Andiamo dunque a compilare ed eseguire il programma appena creato. Per fare questo dovrai fare uso del terminale.

Anzitutto spostati nella cartella in cui si è salvato il file, nel mio caso la cartella lavoro/c/, all'interno della mia home. La cartella home sulla shell in genere si sostituisce con una tilde (~).
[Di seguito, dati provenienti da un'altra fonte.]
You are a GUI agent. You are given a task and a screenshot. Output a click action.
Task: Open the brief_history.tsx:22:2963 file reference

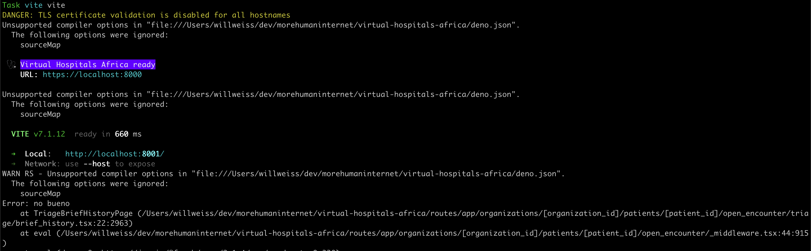click(67, 223)
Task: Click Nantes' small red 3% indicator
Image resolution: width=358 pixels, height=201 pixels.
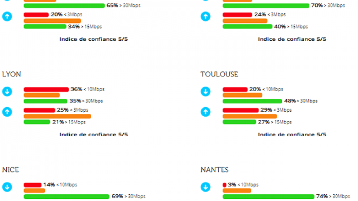Action: tap(224, 185)
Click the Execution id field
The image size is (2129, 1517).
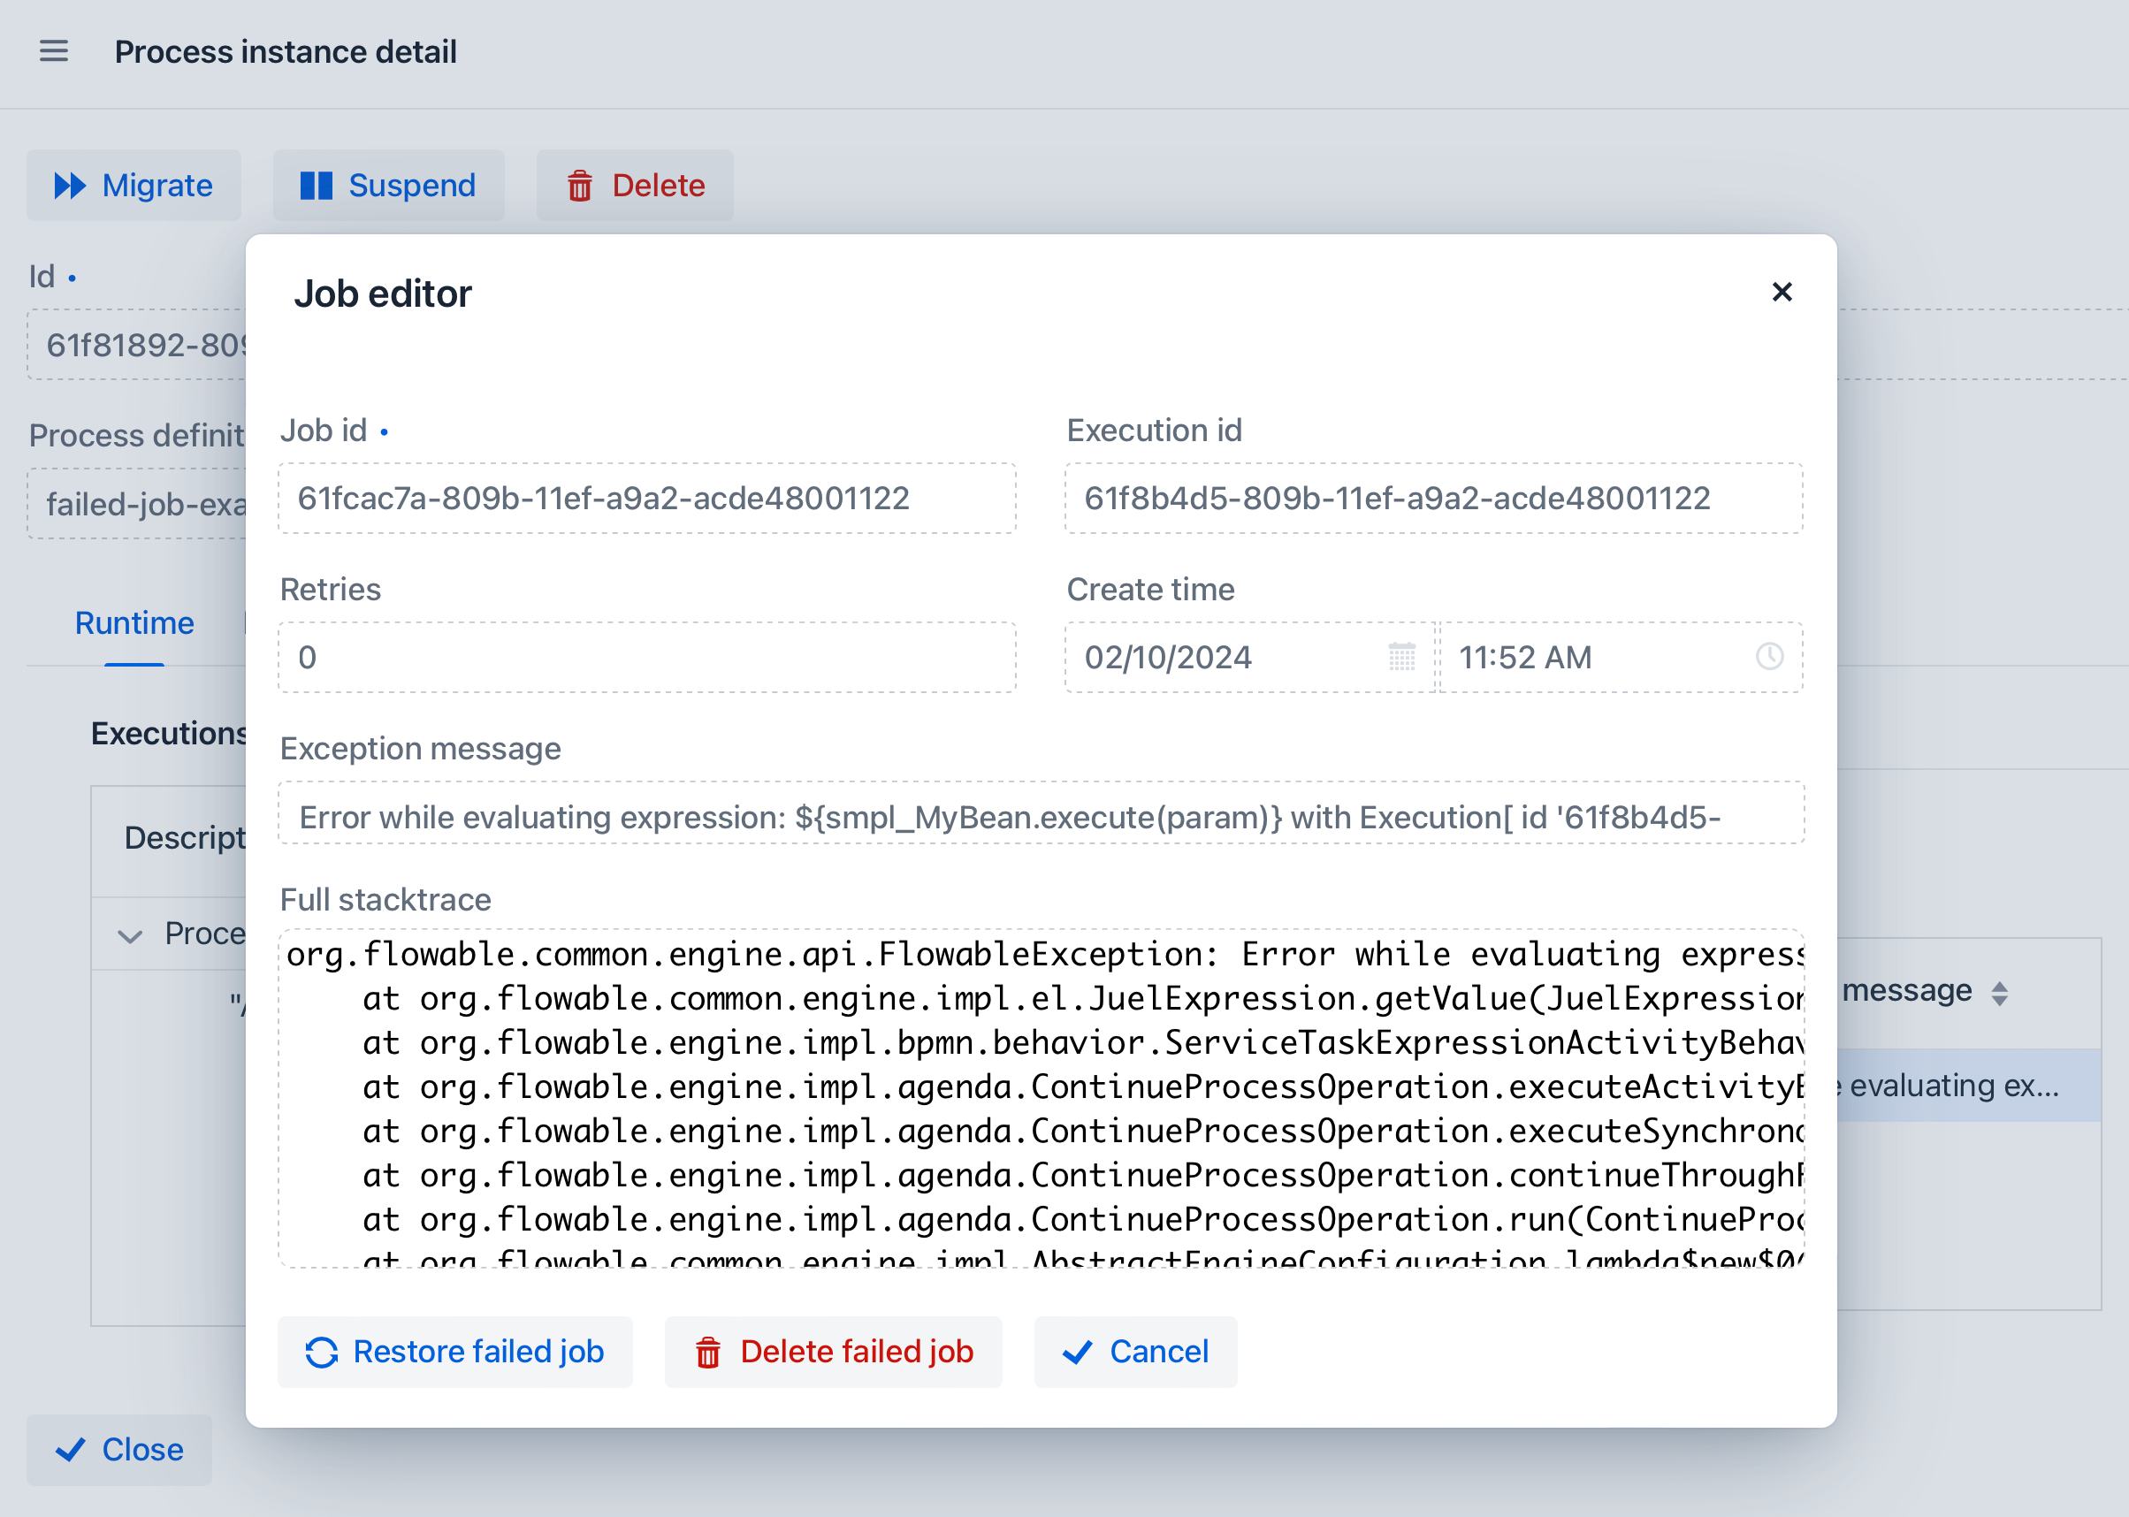1433,498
La tilde si produce con la combinazione Alt Gr + ì.

[dario@localhost ~]$ cd ~/lavoro/ c/
[dario@localhost c]$

Si può, eventualmente, verificare la presenza ed il nome del file che ci interessa elencando i files presenti nella cartella con il comando ls (list):

[dario@localhost c]$ ls 
hellow.c
[dario@localhost c]$

Ok, a questo punto per compilare il codice sorgente bisogna eseguire gcc, il compilatore, dandogli come parametro il nome del file in cui il codice è contenuto (ovvero il nome del file che abbiamo appena creato, quello che io ho chiamato hellow.c):

[dario@localhost c]$ gcc hellow.c
[dario@localhost c]$

Perfetto, il compilatore esegue il suo compito senza proferir verbo, e questo è sempre un buon segno, perché in genere il compilatore segnala all'utente tutti gli errori che ha commesso nello scrivere il suo codice...
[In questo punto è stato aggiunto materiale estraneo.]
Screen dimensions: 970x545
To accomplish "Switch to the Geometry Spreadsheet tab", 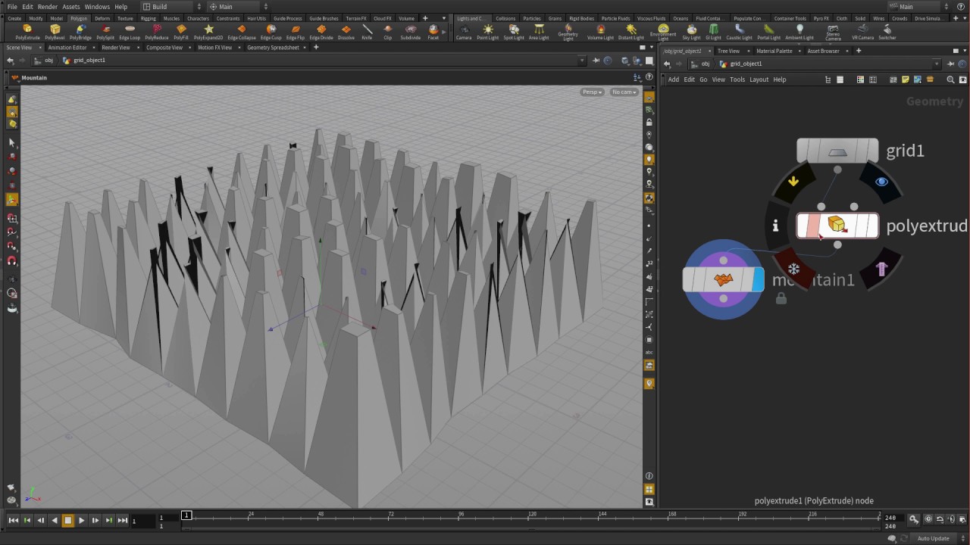I will pos(273,48).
Del resto, non avendo detto nulla, non si è neanche capito bene cosa sia successo... Una riguardata al contenuto della cartella può schiarire le idee:

[dario@localhost c]$ ls 
a.out hellow.c
[dario@localhost c]$

Ah, interessante, c'è un nuovo file: a.out. Questo è proprio il programma che è stato creato con il compilatore. Eseguiamolo:

[dario@localhost c]$ ./a.out
Hello, world!
[dario@localhost c]$

That's all folks!

Hello world inside

Ora viene il bello: vediamo di capire come opera il programma appena eseguito.
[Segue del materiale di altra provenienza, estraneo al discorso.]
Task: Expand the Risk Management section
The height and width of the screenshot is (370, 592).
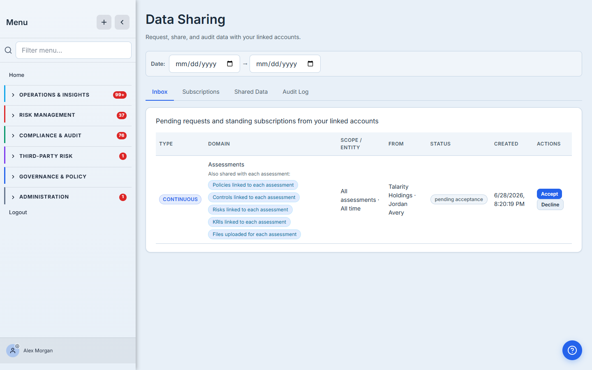Action: coord(68,115)
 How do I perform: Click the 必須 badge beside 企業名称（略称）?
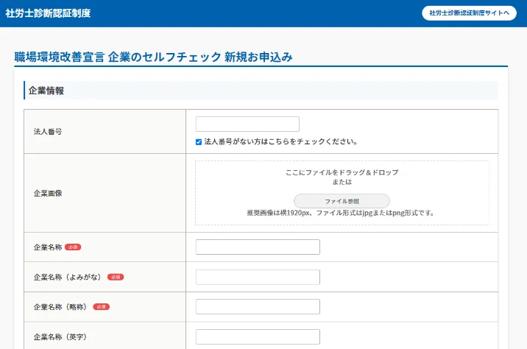[x=101, y=307]
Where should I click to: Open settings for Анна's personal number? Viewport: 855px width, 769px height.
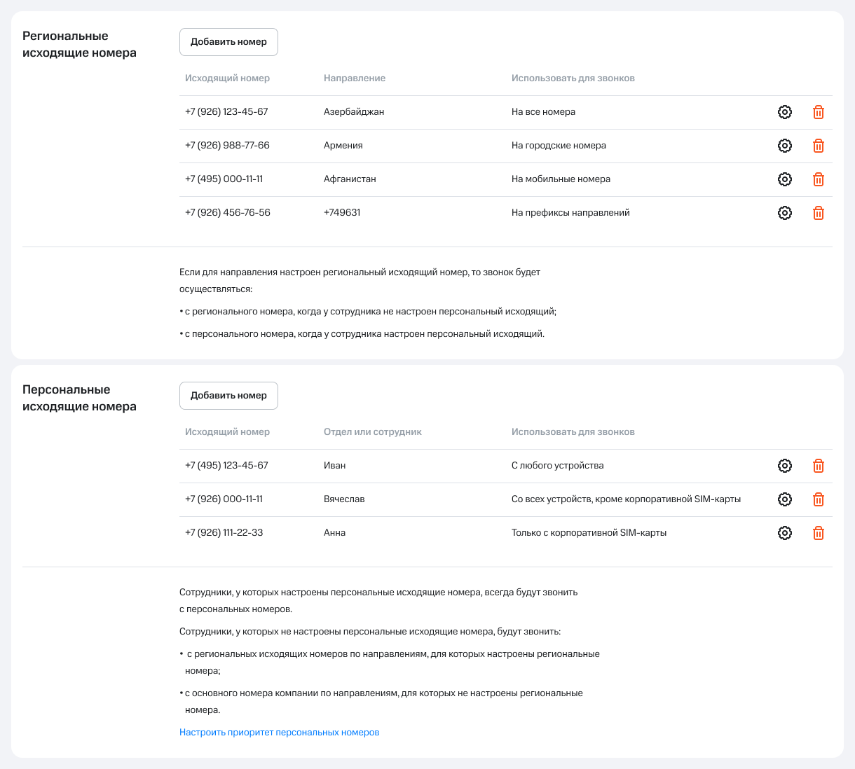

La parte più semplice se vogliamo è printf(), l'istruzione vera e propria che svolge l'operazione che desideriamo (stampare a schermo il contenuto delle parentesi):

printf("Hello, world!\n");

Questa linea di codice è una chiamata alla funzione printf().

printf() (il nome sta per print formatted, vedremo successivamente il perchè) è una funzione, ovvero una sorta di mini-programma che esegue operazioni semplici. printf() si occupa di scrivere sullo schermo tutto ciò che le viene passato come parametro.

Quando in un programma si vuole eseguire una funzione (come avviene in questo caso con printf()) è necessario inserire una chiamata alla funzione. Una chiamata di funzione è composta dal nome della funzione (printf) seguito da una coppia di parentesi tonde, all'interno delle quali sono posti gli eventuali parametri (nel nostro caso l'unico parametro è la frase da stampare a schermo). Come ogni altra istruzione C, anche la chiamata di funzione si conclude con un punto e virgola, che indica il termine dell'istruzione.

Sembrerebbe che tutto il lavoro del programma sia svolto da questa riga... Ma a che serve allora tutto il resto? Iniziamo dal'inizio:

#include <stdio.h>

Questa linea serve ad includere l'header della libreria stdio.h.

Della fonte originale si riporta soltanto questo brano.